··· SUPPLIED MATERIAL
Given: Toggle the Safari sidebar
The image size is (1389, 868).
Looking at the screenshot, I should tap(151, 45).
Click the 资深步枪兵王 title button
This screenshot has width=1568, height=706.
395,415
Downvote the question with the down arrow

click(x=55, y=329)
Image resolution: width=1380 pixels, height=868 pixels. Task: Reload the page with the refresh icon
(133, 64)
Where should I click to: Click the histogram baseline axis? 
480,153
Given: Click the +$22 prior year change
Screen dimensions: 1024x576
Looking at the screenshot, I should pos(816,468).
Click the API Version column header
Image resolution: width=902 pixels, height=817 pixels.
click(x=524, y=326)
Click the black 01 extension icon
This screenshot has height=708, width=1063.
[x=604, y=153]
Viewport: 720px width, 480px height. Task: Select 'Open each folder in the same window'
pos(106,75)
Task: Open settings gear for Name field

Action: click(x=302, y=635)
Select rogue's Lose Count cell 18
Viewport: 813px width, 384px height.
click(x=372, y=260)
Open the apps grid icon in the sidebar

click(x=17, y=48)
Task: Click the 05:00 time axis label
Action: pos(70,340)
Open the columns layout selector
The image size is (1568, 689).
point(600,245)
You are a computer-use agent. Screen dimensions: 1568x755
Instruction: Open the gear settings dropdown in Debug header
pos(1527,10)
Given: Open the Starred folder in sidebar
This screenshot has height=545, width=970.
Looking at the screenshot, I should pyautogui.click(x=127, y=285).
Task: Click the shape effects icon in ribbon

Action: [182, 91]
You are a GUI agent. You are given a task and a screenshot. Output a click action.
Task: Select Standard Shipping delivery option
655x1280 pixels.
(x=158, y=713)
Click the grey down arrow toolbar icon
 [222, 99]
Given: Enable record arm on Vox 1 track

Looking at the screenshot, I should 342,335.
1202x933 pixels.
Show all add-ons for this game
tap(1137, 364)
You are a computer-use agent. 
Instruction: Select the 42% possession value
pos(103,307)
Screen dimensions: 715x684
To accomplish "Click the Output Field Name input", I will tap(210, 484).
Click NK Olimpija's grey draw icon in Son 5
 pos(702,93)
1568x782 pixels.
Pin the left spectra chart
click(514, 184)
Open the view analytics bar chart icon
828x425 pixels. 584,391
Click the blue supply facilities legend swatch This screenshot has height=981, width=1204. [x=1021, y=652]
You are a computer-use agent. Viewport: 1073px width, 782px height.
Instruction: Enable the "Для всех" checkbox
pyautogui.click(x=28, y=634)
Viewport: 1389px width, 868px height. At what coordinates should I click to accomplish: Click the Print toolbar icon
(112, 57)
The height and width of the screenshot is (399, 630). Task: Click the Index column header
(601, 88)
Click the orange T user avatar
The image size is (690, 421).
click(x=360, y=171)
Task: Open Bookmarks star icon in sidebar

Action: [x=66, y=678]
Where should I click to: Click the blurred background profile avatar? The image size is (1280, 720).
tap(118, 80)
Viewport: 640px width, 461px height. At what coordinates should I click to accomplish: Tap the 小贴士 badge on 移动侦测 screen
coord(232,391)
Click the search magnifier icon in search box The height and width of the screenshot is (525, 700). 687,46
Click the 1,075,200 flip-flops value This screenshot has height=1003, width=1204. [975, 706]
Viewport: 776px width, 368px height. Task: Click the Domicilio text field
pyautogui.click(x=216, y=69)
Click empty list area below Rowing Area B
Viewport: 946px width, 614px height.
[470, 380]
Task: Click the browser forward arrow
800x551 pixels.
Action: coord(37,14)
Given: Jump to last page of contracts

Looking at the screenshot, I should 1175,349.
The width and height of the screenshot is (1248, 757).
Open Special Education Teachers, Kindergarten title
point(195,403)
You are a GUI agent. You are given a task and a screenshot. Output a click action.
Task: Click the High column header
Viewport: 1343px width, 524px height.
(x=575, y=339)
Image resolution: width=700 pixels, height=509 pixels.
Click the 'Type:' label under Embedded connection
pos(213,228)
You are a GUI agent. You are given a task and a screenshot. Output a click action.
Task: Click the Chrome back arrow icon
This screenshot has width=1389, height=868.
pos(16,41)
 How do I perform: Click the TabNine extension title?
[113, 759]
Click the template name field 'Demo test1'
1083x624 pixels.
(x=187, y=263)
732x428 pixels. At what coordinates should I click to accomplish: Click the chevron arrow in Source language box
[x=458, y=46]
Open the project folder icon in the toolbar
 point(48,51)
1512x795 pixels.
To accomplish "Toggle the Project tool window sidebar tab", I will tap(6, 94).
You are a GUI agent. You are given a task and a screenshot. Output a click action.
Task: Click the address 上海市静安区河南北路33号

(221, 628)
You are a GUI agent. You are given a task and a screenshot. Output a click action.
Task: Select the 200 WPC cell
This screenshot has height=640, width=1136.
······
Reproduce the records above, substituting "screen automation agent" for every occurrence of "GUI agent" and leaving everything else unchanged.

-- TASK SOLUTION --
Given: Toggle the Safari sidebar
The image size is (1389, 868).
Looking at the screenshot, I should tap(151, 45).
Click the 资深步枪兵王 title button
This screenshot has width=1568, height=706.
395,415
Downvote the question with the down arrow

click(x=55, y=329)
Image resolution: width=1380 pixels, height=868 pixels. Task: Reload the page with the refresh icon
(133, 64)
Where should I click to: Click the histogram baseline axis? 
480,153
Given: Click the +$22 prior year change
Screen dimensions: 1024x576
Looking at the screenshot, I should pos(816,468).
Click the API Version column header
Image resolution: width=902 pixels, height=817 pixels.
click(x=524, y=326)
Click the black 01 extension icon
This screenshot has height=708, width=1063.
[x=604, y=153]
Viewport: 720px width, 480px height. Task: Select 'Open each folder in the same window'
pos(106,75)
Task: Open settings gear for Name field

Action: click(x=302, y=635)
Select rogue's Lose Count cell 18
Viewport: 813px width, 384px height.
click(x=372, y=260)
Open the apps grid icon in the sidebar

click(x=17, y=48)
Task: Click the 05:00 time axis label
Action: pos(70,340)
Open the columns layout selector
The image size is (1568, 689).
point(600,245)
You are a computer-use agent. Screen dimensions: 1568x755
Instruction: Open the gear settings dropdown in Debug header
pos(1527,10)
Given: Open the Starred folder in sidebar
This screenshot has height=545, width=970.
Looking at the screenshot, I should pyautogui.click(x=127, y=285).
Task: Click the shape effects icon in ribbon

Action: [182, 91]
You are a screen automation agent. You are given a task and a screenshot. Output a click action.
Task: Select Standard Shipping delivery option
655x1280 pixels.
(x=158, y=713)
Click the grey down arrow toolbar icon
 [222, 99]
Given: Enable record arm on Vox 1 track

Looking at the screenshot, I should 342,335.
1202x933 pixels.
Show all add-ons for this game
tap(1137, 364)
You are a computer-use agent. 
Instruction: Select the 42% possession value
pos(103,307)
Screen dimensions: 715x684
To accomplish "Click the Output Field Name input", I will tap(210, 484).
Click NK Olimpija's grey draw icon in Son 5
 pos(702,93)
1568x782 pixels.
Pin the left spectra chart
click(514, 184)
Open the view analytics bar chart icon
828x425 pixels. 584,391
Click the blue supply facilities legend swatch This screenshot has height=981, width=1204. [x=1021, y=652]
You are a computer-use agent. Viewport: 1073px width, 782px height.
Instruction: Enable the "Для всех" checkbox
pyautogui.click(x=28, y=634)
Viewport: 1389px width, 868px height. At what coordinates should I click to accomplish: Click the Print toolbar icon
(112, 57)
The height and width of the screenshot is (399, 630). Task: Click the Index column header
(601, 88)
Click the orange T user avatar
The image size is (690, 421).
click(x=360, y=171)
Task: Open Bookmarks star icon in sidebar

Action: [x=66, y=678]
Where should I click to: Click the blurred background profile avatar? The image size is (1280, 720).
tap(118, 80)
Viewport: 640px width, 461px height. At what coordinates should I click to accomplish: Tap the 小贴士 badge on 移动侦测 screen
coord(232,391)
Click the search magnifier icon in search box The height and width of the screenshot is (525, 700). 687,46
Click the 1,075,200 flip-flops value This screenshot has height=1003, width=1204. [975, 706]
Viewport: 776px width, 368px height. Task: Click the Domicilio text field
pyautogui.click(x=216, y=69)
Click empty list area below Rowing Area B
Viewport: 946px width, 614px height.
[470, 380]
Task: Click the browser forward arrow
800x551 pixels.
Action: coord(37,14)
Given: Jump to last page of contracts

Looking at the screenshot, I should 1175,349.
The width and height of the screenshot is (1248, 757).
Open Special Education Teachers, Kindergarten title
point(195,403)
You are a screen automation agent. You are given a task and a screenshot. Output a click action.
Task: Click the High column header
Viewport: 1343px width, 524px height.
(x=575, y=339)
Image resolution: width=700 pixels, height=509 pixels.
Click the 'Type:' label under Embedded connection
pos(213,228)
You are a screen automation agent. You are given a task and a screenshot. Output a click action.
Task: Click the Chrome back arrow icon
This screenshot has width=1389, height=868.
pos(16,41)
 How do I perform: Click the TabNine extension title?
[113, 759]
Click the template name field 'Demo test1'
1083x624 pixels.
(x=187, y=263)
732x428 pixels. At what coordinates should I click to accomplish: Click the chevron arrow in Source language box
[x=458, y=46]
Open the project folder icon in the toolbar
 point(48,51)
1512x795 pixels.
To accomplish "Toggle the Project tool window sidebar tab", I will tap(6, 94).
You are a screen automation agent. You are given a task and a screenshot. Output a click action.
Task: Click the address 上海市静安区河南北路33号

(221, 628)
You are a screen automation agent. You are given a task and a screenshot. Output a click action.
Task: Select the 200 WPC cell
This screenshot has height=640, width=1136.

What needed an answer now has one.